A falta de turistas devido ao surto do novo coronavírus está a criar custos de manutenção que se tornam incomportáveis.
Há a possibilidade de abandono dos animais.

Já não há dúvidas que o setor do turismo é – e vai ser durante algum tempo – um dos mais afetados pela pandemia mundial do novo coronavírus. Na Tailândia, por exemplo, a falta de turistas pode deixar à fome cerca de mil elefantes domesticados. Esta é a conclusão da Fundação Save The Elephant perante o surto de Covid-19.

Desde que o surto chegou ao país, os campos onde os turistas costumam fazer passeios de elefantes, alimentam-nos ou dão-lhes banho, viram-se obrigados a fechar portas. Os proprietários podem, por isso, ter muitas dificuldades em alimentar os animais. 

A verdade é que os custos gerais de manutenção dos animais, agora sem o dinheiro dos turistas, tornam-se incomportáveis. É que nos campos, além dos elefantes, é preciso pagar salários a todas as pessoas que lá trabalham.

No Tree Tops Elephant Reserve, em Phuket, os animais podem vaguear livremente por todo o recinto durante o dia.
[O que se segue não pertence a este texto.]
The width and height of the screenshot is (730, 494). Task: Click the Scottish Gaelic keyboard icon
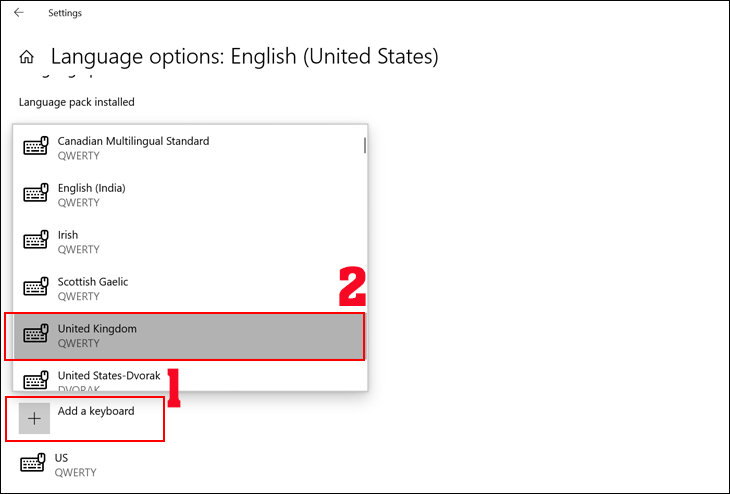36,289
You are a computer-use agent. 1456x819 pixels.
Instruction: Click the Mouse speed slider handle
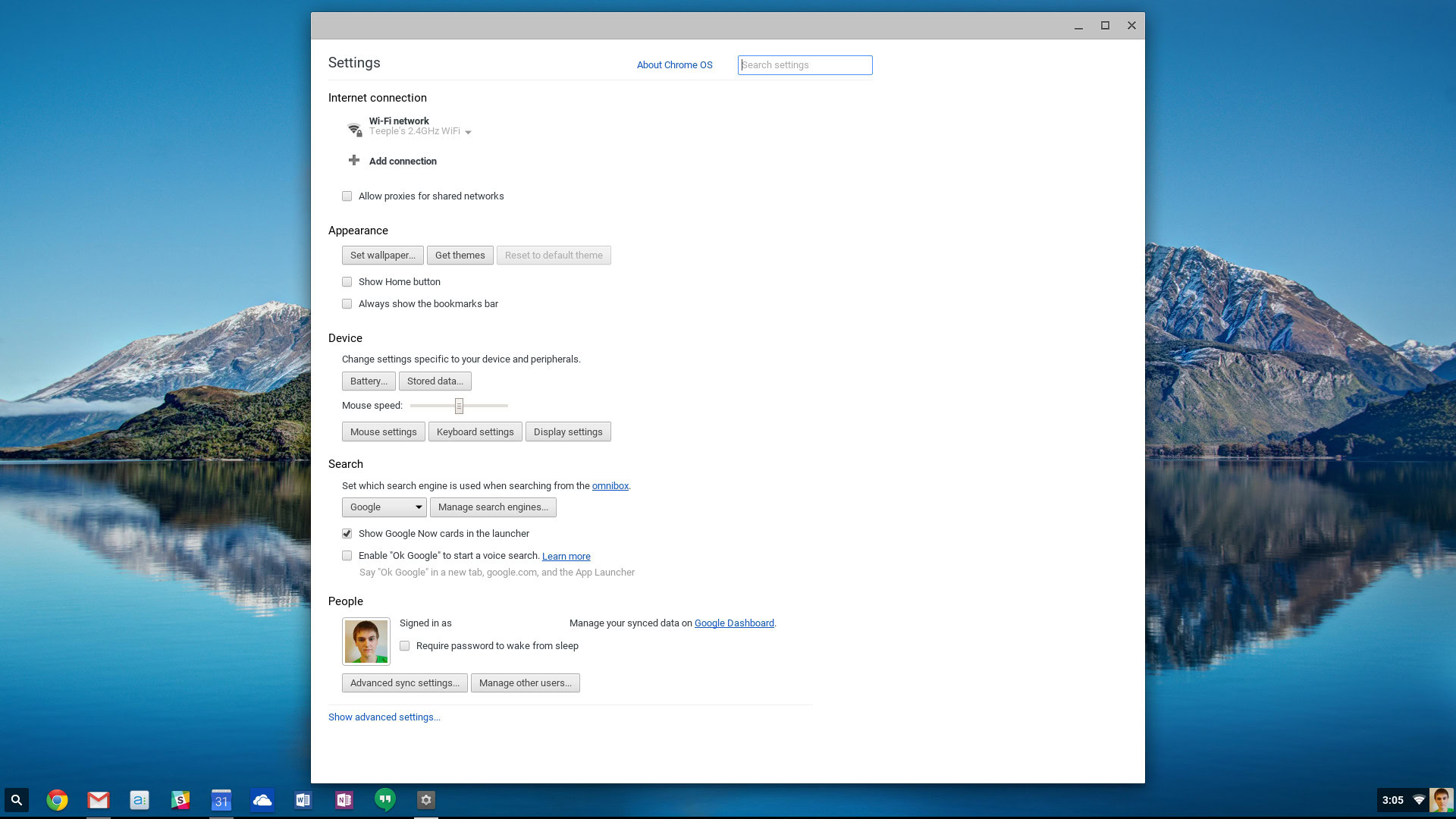click(x=459, y=406)
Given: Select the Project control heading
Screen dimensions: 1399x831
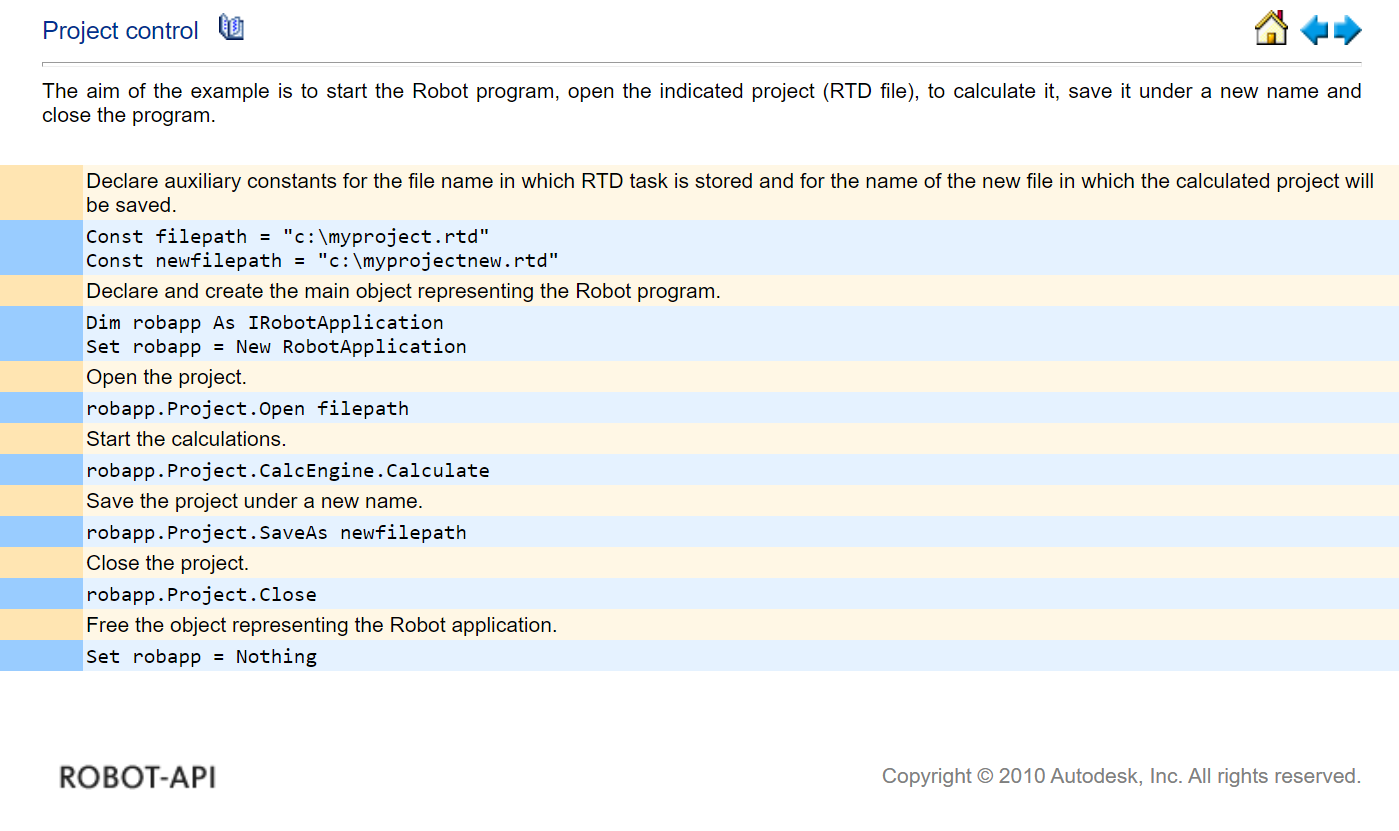Looking at the screenshot, I should pos(120,31).
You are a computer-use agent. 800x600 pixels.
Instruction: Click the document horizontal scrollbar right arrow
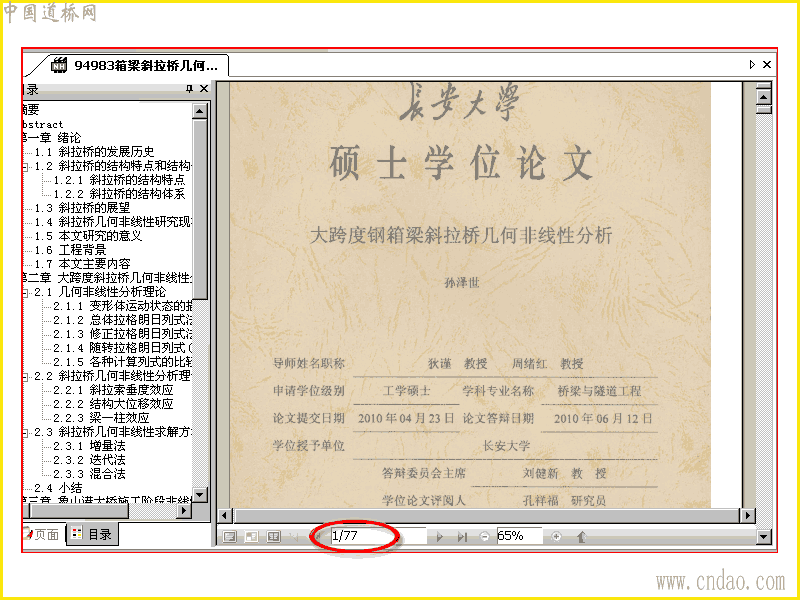[x=747, y=515]
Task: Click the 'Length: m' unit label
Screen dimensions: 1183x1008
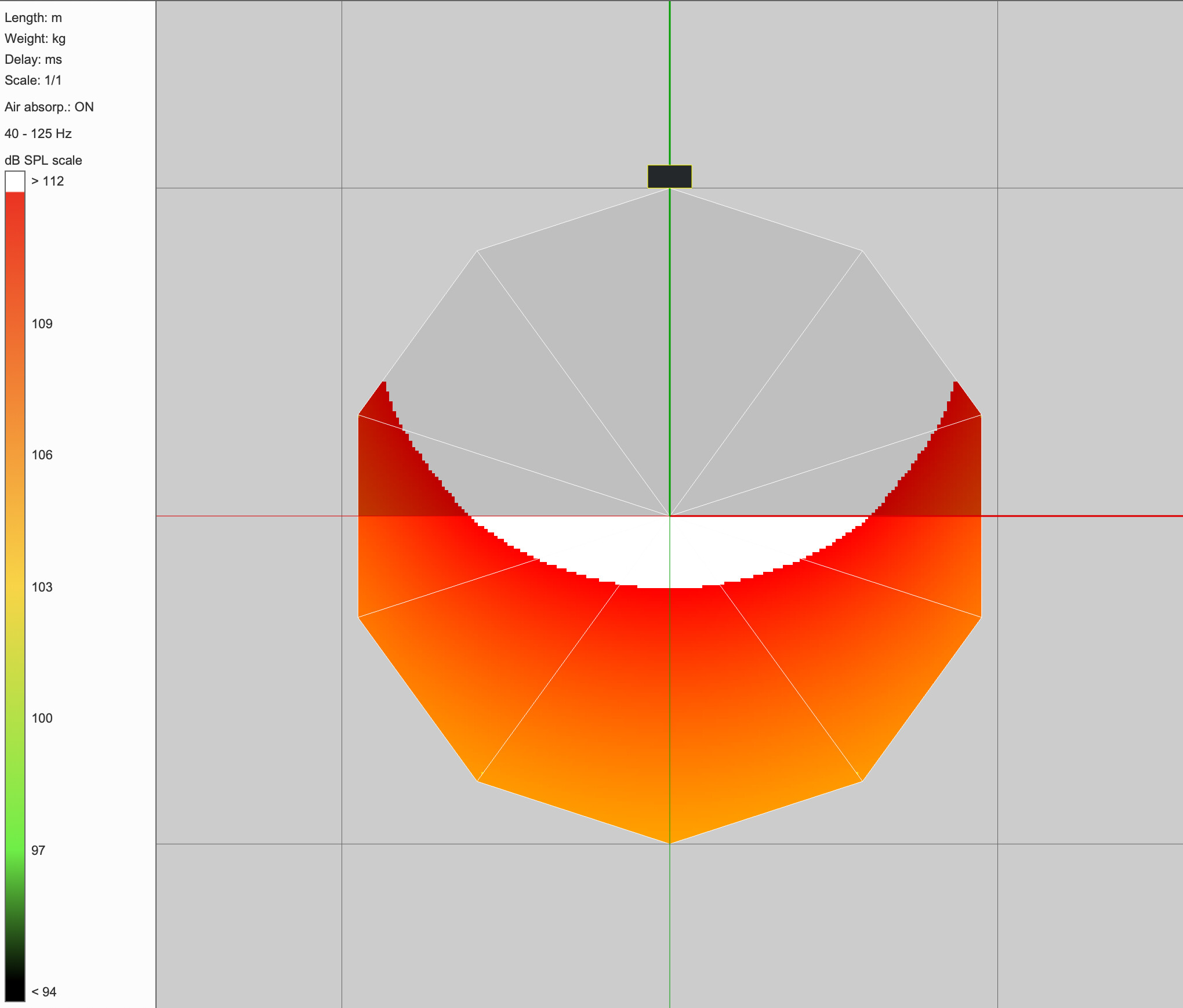Action: click(33, 17)
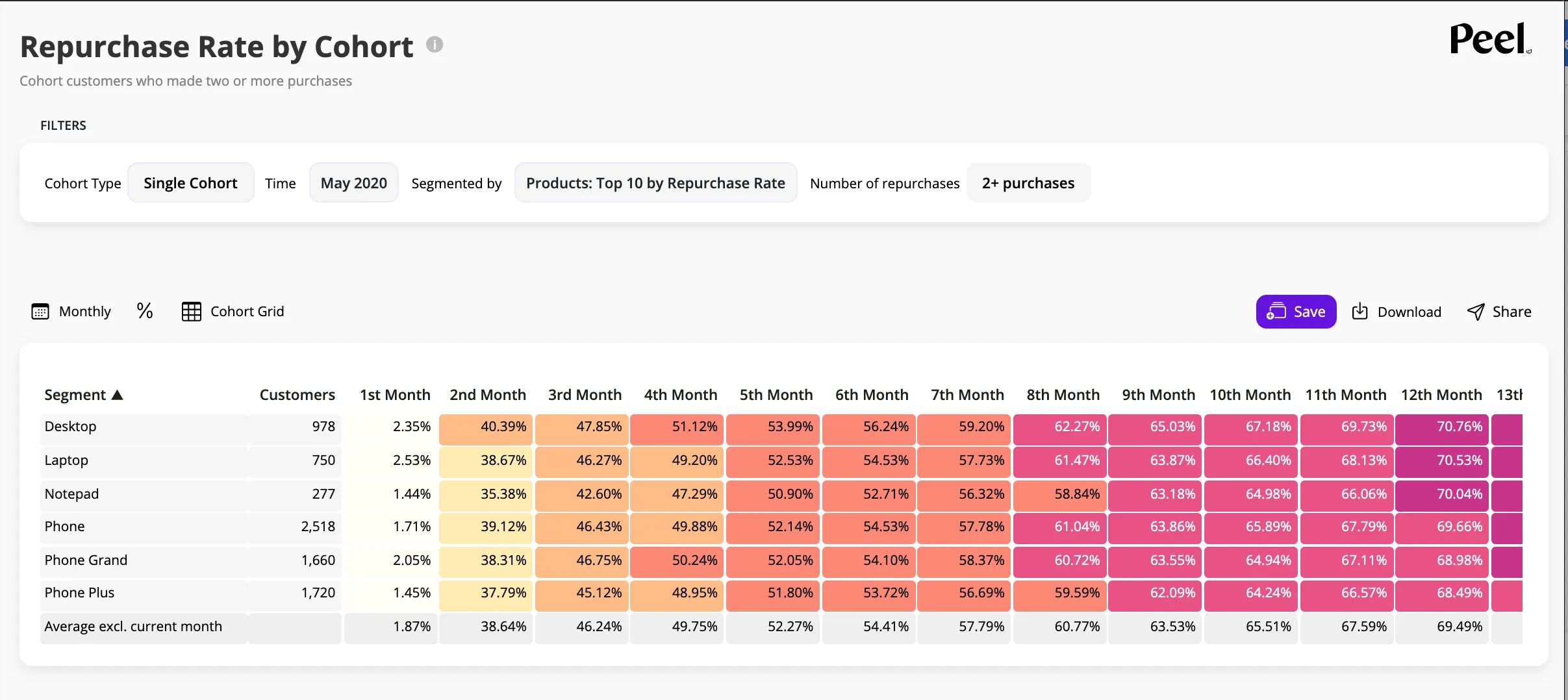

O campo viu-se obrigado a encerrar as visitas de turistas em março e por tempo indeterminado. “Acho que em breve todos os campos começarão a sentir dificuldades financeiras para encontrar comida para alimentar os elefantes e pagar às suas equipas”, disse Louise Rogerson, responsável pelo campo, em entrevista à “Sky News“.

De acordo com a coordenadora do Tree Tops Elephant Reserve, para alimentar um elefante é preciso cerca de 690€ por mês – “o que é uma quantia enorme de dinheiro quando não há rendimentos”.

Apesar dos elefantes poderem ser vistos a passear livremente na reserva, a ausência de turistas começa realmente a preocupar Louise Rogerson, sobretudo no que respeita ao bem-estar de todos os elefantes que estão certamente nas mesmas condições por toda a Tailândia. “Quase todos os campos que recebiam visitantes fecharam no início de fevereiro e é provável que na maioria desses lugares os animais estejam acorrentados 24 horas por dia”.

Lek Chailert, fundador da Save The Elephant, explica que “se não houver apoio governamental para manter os animais seguros, eles (alguns dos quais à espera de crias) acabarão por morrer à fome”. Em alternativa, alguns podem ser vendidos a jardins zoológicos e outros podem voltar a ser utilizados em trabalhos forçados de abate e transporte de árvores. “É uma perspetiva muito sombria, a menos que alguma ajuda financeira seja recebida imediatamente”.